TEXT SEGMENT |
TSH suppression therapy has been reported to cause low BMD. Osteoporotic fracture is associated with increased morbidity and mortality. Hence, a targeted screening for osteoporosis is important. The aim of this study is to determine the prevalence of low BMD among differentiated thyroid cancer (DTC) patients receiving TSH suppression therapy and its associated factors.

Methods

This was a cross–sectional study done at Hospital Putrajaya. About 98 patients with DTC receiving TSH suppression therapy (mean TSH levels ≤0.5 mIU/L within the past one year) were recruited between August 2020 and March 2021.

Results

The prevalence of low BMD among DTC patients on TSH suppression therapy was 27.6% (osteopenia=22.4%, osteoporosis=4.1%, BMD below the expected range for age=1%). Age was a risk factor of low BMD with the adjusted odds ratio (AOR) of 1.14, 95% confidence interval (CI)=1.032–1.262, p=0.010. In addition, postmenopausal women had a 9–fold higher risk of low BMD compared to men (AOR=8.64, 95% CI=1.436–51.921, p=0.019). Patients with mean TSH <0.1mIU/L had 6–fold increased risk of low BMD compared to those with mean TSH between 0.1mIU/L to 0.49mIU/L (AOR=6.33, 95% CI=1.111–36.072, p=0.038). Lastly, patients who were on calcium supplementation had a 88% lower risk of low BMD compared to those who were not (AOR=0.12, 95% CI=0.025–0.556, p=0.007).

Conclusion

Our study suggests that over a quarter of the DTC patients receiving TSH suppression therapy have low BMD, especially among the older population, postmenopausal women, and patients with mean TSH levels <0.1mIU/L. We should also consider calcium supplementation to prevent bone loss during TSH suppression therapy.

SUPPLIED ENTRIES |
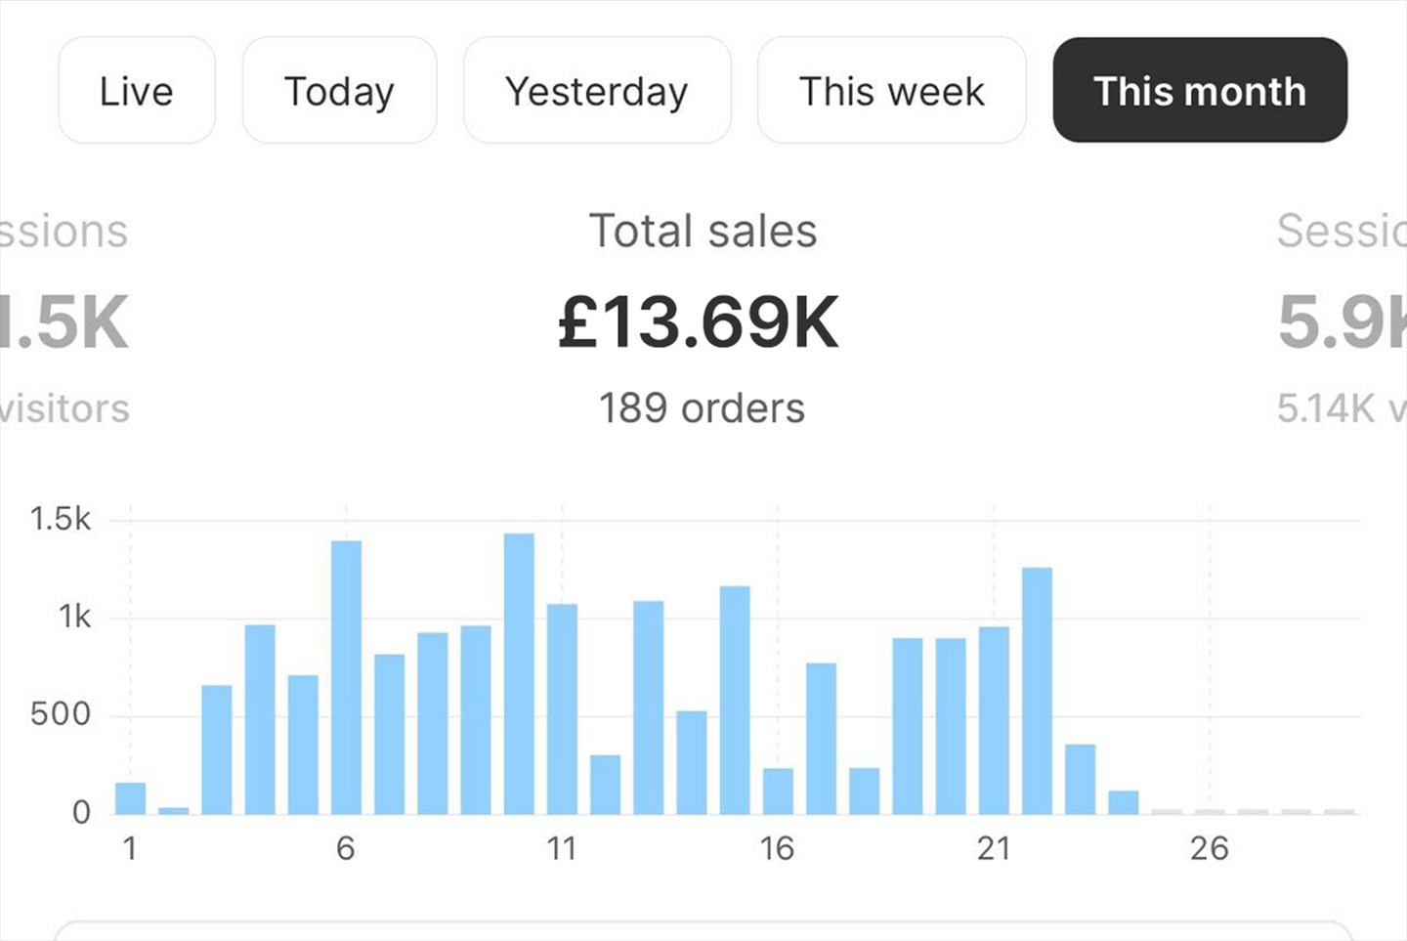Select the This month tab

point(1200,91)
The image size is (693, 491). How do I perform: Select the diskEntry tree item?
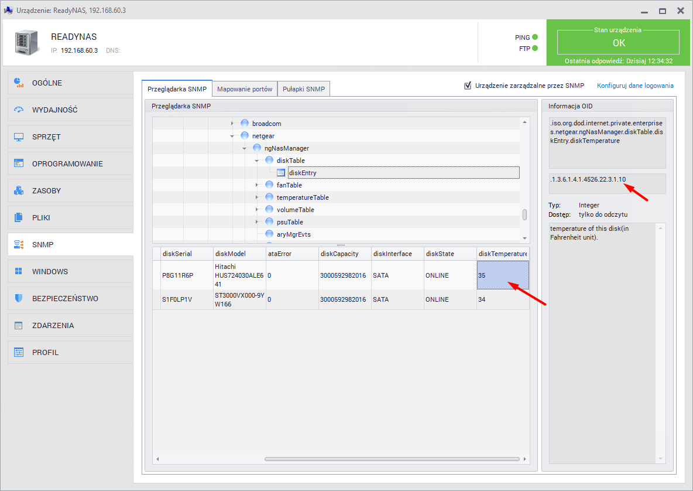[302, 173]
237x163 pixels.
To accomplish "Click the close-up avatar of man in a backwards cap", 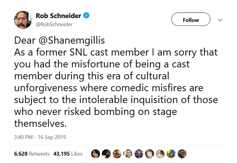I will click(150, 154).
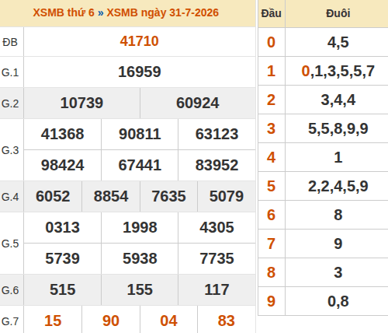Select G.5 number 1998
Screen dimensions: 388x333
tap(140, 227)
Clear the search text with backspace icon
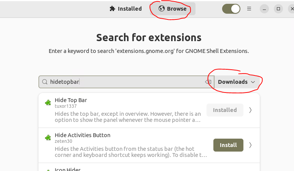The height and width of the screenshot is (171, 294). (x=208, y=82)
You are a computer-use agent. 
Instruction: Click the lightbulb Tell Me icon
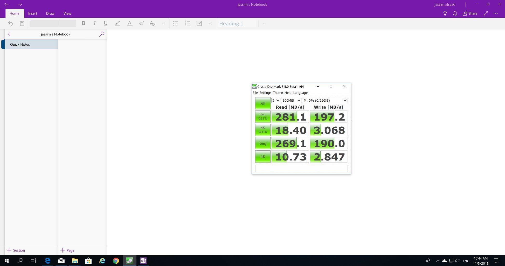tap(445, 13)
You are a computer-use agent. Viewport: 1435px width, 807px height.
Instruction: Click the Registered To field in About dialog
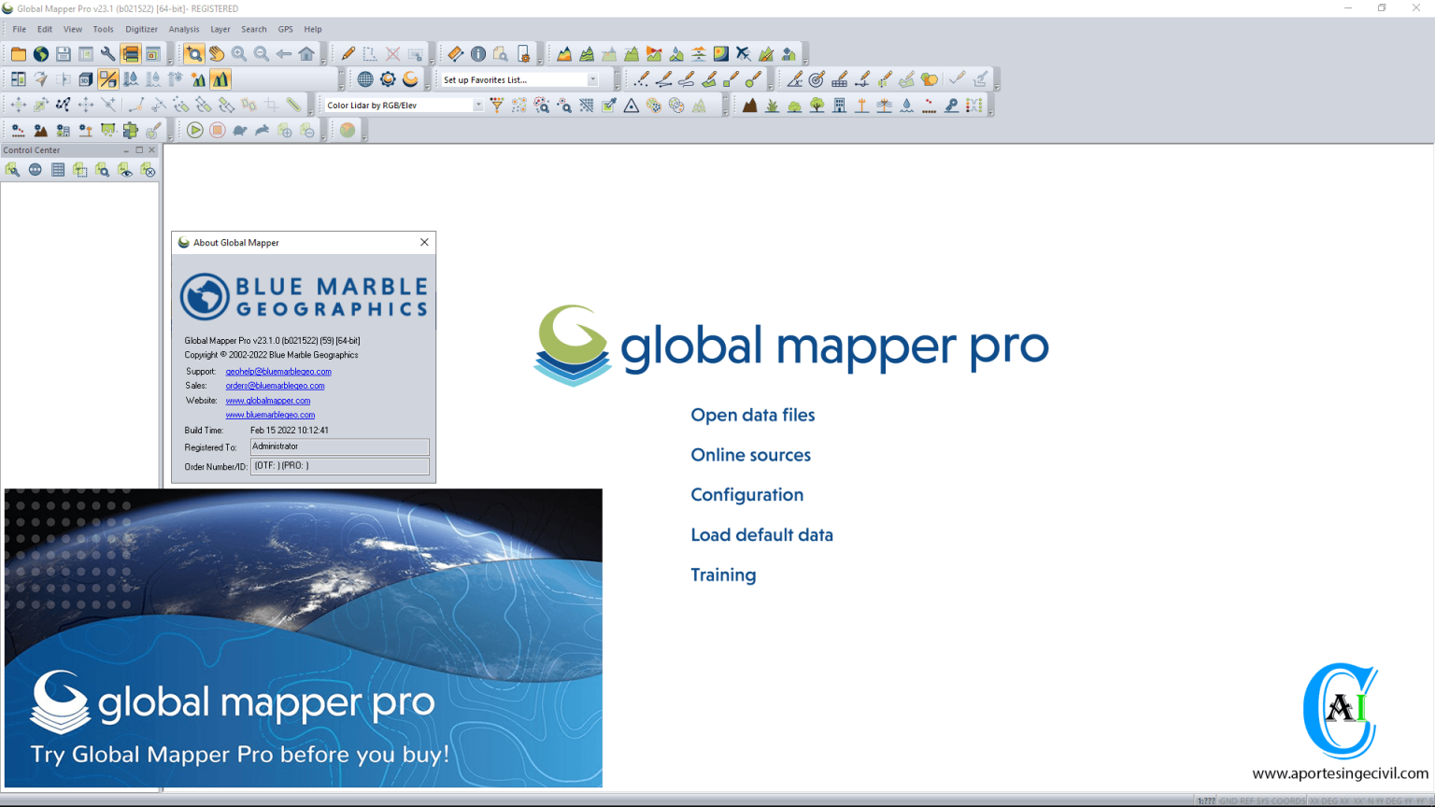(339, 446)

QUESTIONS |
A. Answer these from the thyroid cancer study summary:
(i) At which hospital was the study carried out?
(ii) What percentage of the patients had osteoporosis?
(iii) Between which months were patients recruited?
B. Reproduce verbatim the stretch of the thyroid cancer study summary from "TSH suppression therapy has" through "and March 2021.".

EXPECTED RESULTS |
A.
(i) Hospital Putrajaya
(ii) 4.1%
(iii) August 2020 and March 2021

B.
TSH suppression therapy has been reported to cause low BMD. Osteoporotic fracture is associated with increased morbidity and mortality. Hence, a targeted screening for osteoporosis is important. The aim of this study is to determine the prevalence of low BMD among differentiated thyroid cancer (DTC) patients receiving TSH suppression therapy and its associated factors.

Methods

This was a cross–sectional study done at Hospital Putrajaya. About 98 patients with DTC receiving TSH suppression therapy (mean TSH levels ≤0.5 mIU/L within the past one year) were recruited between August 2020 and March 2021.